Rationalizing is a powerful human motivator. If the human race stopped rationalizing, the American economy would collapse. From retail therapy to holiday splurging, we shop to get over a lay-off, to buy love, or project love onto an object. Collecting isn’t any different. A new addition to a pre-war baseball card collection always perks up a collector’s serotonin, if only for a short time.
Now with the recession draining wallets with lay-offs and foreclosures, the move to personal austerity quickens. This means avoiding therapeutic mall runs and, for some baseball card collectors, a cut-back in auction bidding and an avoidance in private sales. Telling oneself ‘I need this card.’ or ‘This other guy has one, and I need one too.’ doesn’t work anymore, especially now when people see collectors as materialistic.
In a previous article, I gave advice on budget collecting, but how does one realistically and logically rationalize purchasing a $100, 100 year old baseball card during the current financial malaise?
1. Pre-war baseball cards do not plummet in value. Vintage baseball cards aren’t shoes or video games or Beanie Babies. Once a card is in the collector’s hands, the card doesn’t suddenly lose 50% of its worth (unless the collector rips it to shreds). Unfortunately, unlike older baseball cards, the worth of modern baseball cards drops precipitously after the next year’s cards are released. One caveat: Cards are not stocks, bonds or commodities. They should not be deemed investments.

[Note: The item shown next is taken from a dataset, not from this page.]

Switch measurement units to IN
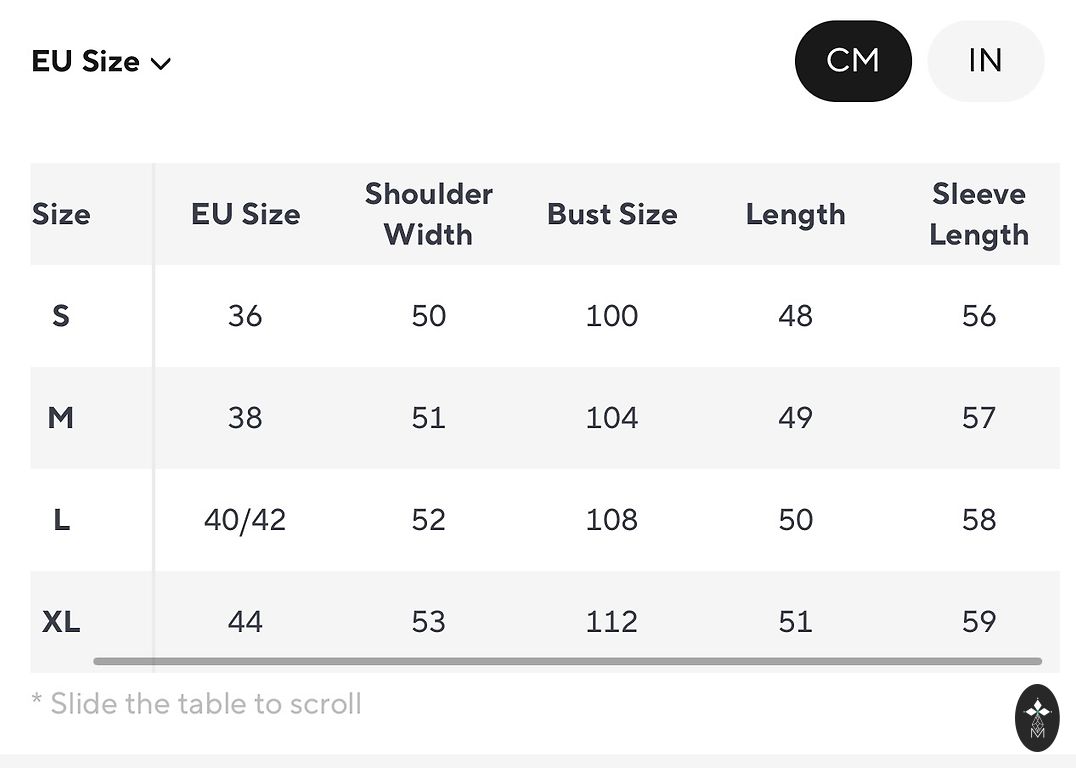Viewport: 1076px width, 768px height. click(985, 61)
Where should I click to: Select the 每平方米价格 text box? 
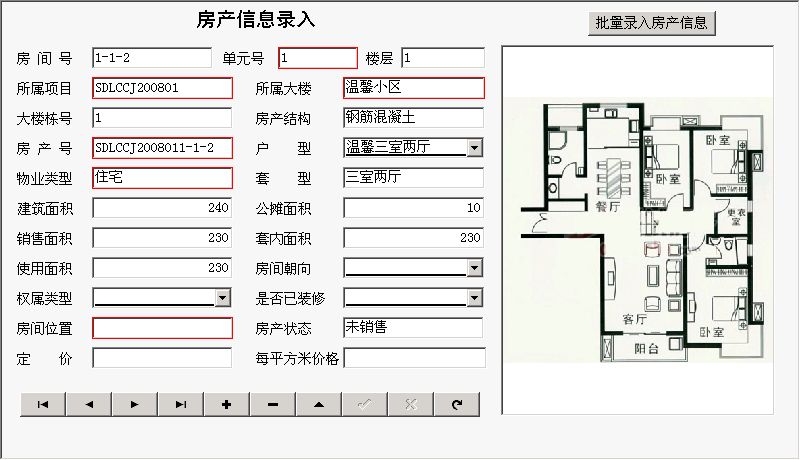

A collector may hit the jackpot, but, based on my experience, one should expect to get back around 80% of what he or she puts into a collection.
2. Pre-war baseball cards can go up in value. Depending on the rarity and condition of a collection, the timing of the financial environment, and length of time collecting, a collector who decides to cash out his collection can expect a tidy profit. Even collectors of low-grade cards may ring up a profit, especially on the crap-shoot that is eBay. New collectors continue to enter the pre-war baseball card arena, even as older collectors leave, so demand is always high.
3. Collecting a piece of history. It’s too bad the first two rationalizations center on money, but it stems from the current economy. Truthfully, most pre-war baseball card collectors are not only die-hard fans of the game, but they also love history. They see themselves as amateur archivists holding onto and caring for artifacts of a bygone era for future posterity. That statement drips with hyperbole, but holding an obscure player’s card in your hand, one can’t help but wonder who the player was, how popular he was, or where did he end up after his playing days were over. One also asks who owned this card before me, or who put this card inside a shoe box 80 years ago to be discovered again today?
4. Family time. Once children are mature enough that they will not drool, color, or otherwise destroy a baseball card, they may show interest in collecting. With most kids priced out of even a standard pack of Topps, chances are they will show a little curiosity, especially if you mention the cards’ ages. Nothing is more fulfilling than sharing a collection with a young family member, especially if the child shows as much exuberance for the cards as you do.
5. A healthy addiction: This can be said for many collectibles, but is especially true for pre-war baseball cards. Cards don’t have the dangerous connotation of motorcycles (nor the sex appeal, unfortunately). Due to their small size, they don’t take up much space like comic books or record albums. Finally, while they aren’t high art or antique furniture, 80 to 100 year old cards have a bit more gravitas and respectability than Beanie Babies or navel fluff. As long as you’re not an uncontrollable hoarder with a negative bank account balance, then there is no harm in picking up a card or two.
So, when the next person (or yourself) questions your hobby of collecting ‘old baseball men’ (a quote from my girlfriend) tell him: ‘I have a benign addiction that interests me, keeps my mind occupied, helps me bond with my children, niece, nephew, etc. (if applicable), and may pay dividends in the future.’ The End.